Rehearing Denied January 18, 1980.
*224 Mickey D. Barnett, Portales, E. Douglas Latimer, Charles C. Spann, Albuquerque, for petitioners.
Jeff Bingaman, Atty. Gen., Jill Z. Cooper, Deputy Atty. Gen., Santa Fe, for respondents.
Freedman, Boyd & Daniels, John W. Boyd, Joseph Goldberg, Rodey, Dickason, Sloan, Akin & Robb, William S. Dixon, Albuquerque, Lanny D. Messersmith, Albuquerque, for intervenors.
Coors, Singer & Stratton, P.A., Harold D. Stratton, Albuquerque, for amicus curiae.OPINION
A petition for writ of mandamus was filed by certain members of the New Mexico State Senate and other intervenors (petitioners) directed against the Governor, Attorney General, Secretary of State, the Director of the New Mexico Legislative Council and other intervenors (respondents). The petitioners requested the Court to issue an alternative writ of mandamus commanding the respondents to: (a) Treat the attempted veto of Senate Bill No. 63 as a *225 nullity; (b) Execute and enforce Senate Bill No. 63 as a valid law of New Mexico; (c) Forward Senate Bill No. 63 to each County Clerk of the various counties in New Mexico with instructions to file it as a valid law of New Mexico; and (d) Include Senate Bill No. 63 in the annual bound session laws in the New Mexico Statutes Annotated.
This Court granted an alternative writ and set a date for hearing on whether to make the alternative writ permanent. Excellent and informative briefs were filed by petitioners, respondents and intervenors, and the parties submitted to the Court a stipulation of facts agreed to by them, and in addition, affidavits and exhibits covering facts upon which the parties could not agree.
The stipulation of facts, affidavits and exhibits before this Court reflect the following: Senate Bill No. 63, known as the "Right to Work" bill, was passed by a majority vote of the Senate and House of Representatives of New Mexico. Except for an amendment deleting the "emergency clause" provision, the bill passed in the exact form as originally introduced. The bill was duly enrolled and engrossed.
On February 20, 1979, the ribbon copy of the enrolled and engrossed Senate Bill No. 63, with the attached signature page, together with other "Xerox" copies of the enrolled and engrossed bill, and the blue jacketed copy of the Senate Bill No. 63, were transmitted to the Governor's office to be presented to the Governor for his approval or veto. The blue jacketed copy of all bills, including Senate Bill No. 63, contains the bill as originally submitted, plus any amendments to the bill and any committee reports indicating any actions taken by committees of the Senate or the House with respect to the bill. On the back cover of the blue jacketed copy of the bill is a "docketing" log, on which is noted actions taken by the House or the Senate or any committees thereof with respect to the bill. All notations on the back of the blue jacketed copy are attested to by either the Chief Clerk of the House or the Chief Clerk of the Senate.

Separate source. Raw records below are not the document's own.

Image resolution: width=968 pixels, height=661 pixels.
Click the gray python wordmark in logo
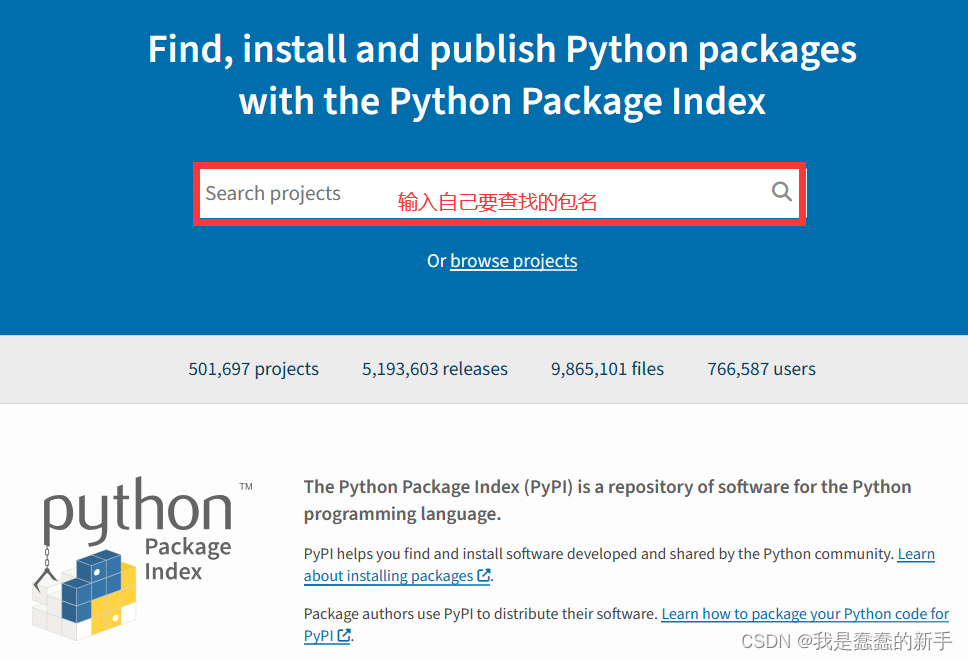[x=137, y=510]
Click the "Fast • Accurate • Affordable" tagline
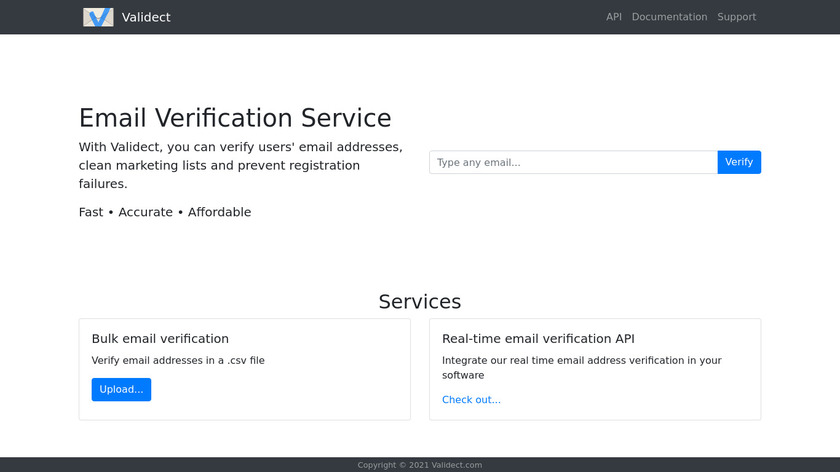This screenshot has width=840, height=472. pyautogui.click(x=165, y=212)
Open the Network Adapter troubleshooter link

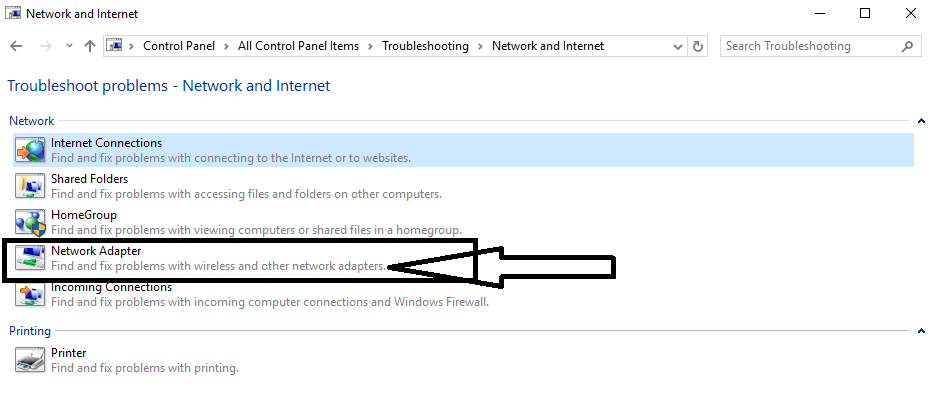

On February 20, 1979, the blue jacketed copy of Senate Bill No. 63, the ribbon copy of the enrolled and engrossed version of Senate Bill No. 63 with an attached signature sheet and other "Xerox" copies of the enrolled and engrossed version of Senate Bill No. 63, were received in the Governor's office. On that day, Senate Bill No. 63 was presented to the Governor for his approval or veto. The Governor determined to veto Senate Bill No. 63 and executed a veto message, denominated Senate Executive Message No. 48, to that effect.

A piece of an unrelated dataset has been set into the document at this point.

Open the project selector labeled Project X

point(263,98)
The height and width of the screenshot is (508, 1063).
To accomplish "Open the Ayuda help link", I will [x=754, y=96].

On February 20, 1979, a messenger from the Governor's office returned to the Senate the original and ten copies of Senate Executive Message No. 48, together with the blue jacketed copy of Senate Bill No. 63. A deputy Chief Clerk of the Senate received the Executive Message and Senate Bill No. 63 and executed a receipt for the same, indicating that "the original and ten (10) copies of Senate Executive Message No. 48 and Senate Bill No. 63 in blue folder" were received from the Governor's office. Also, at that time, a copy of the enrolled and engrossed bill was returned to the Chief Clerk's office in the Senate.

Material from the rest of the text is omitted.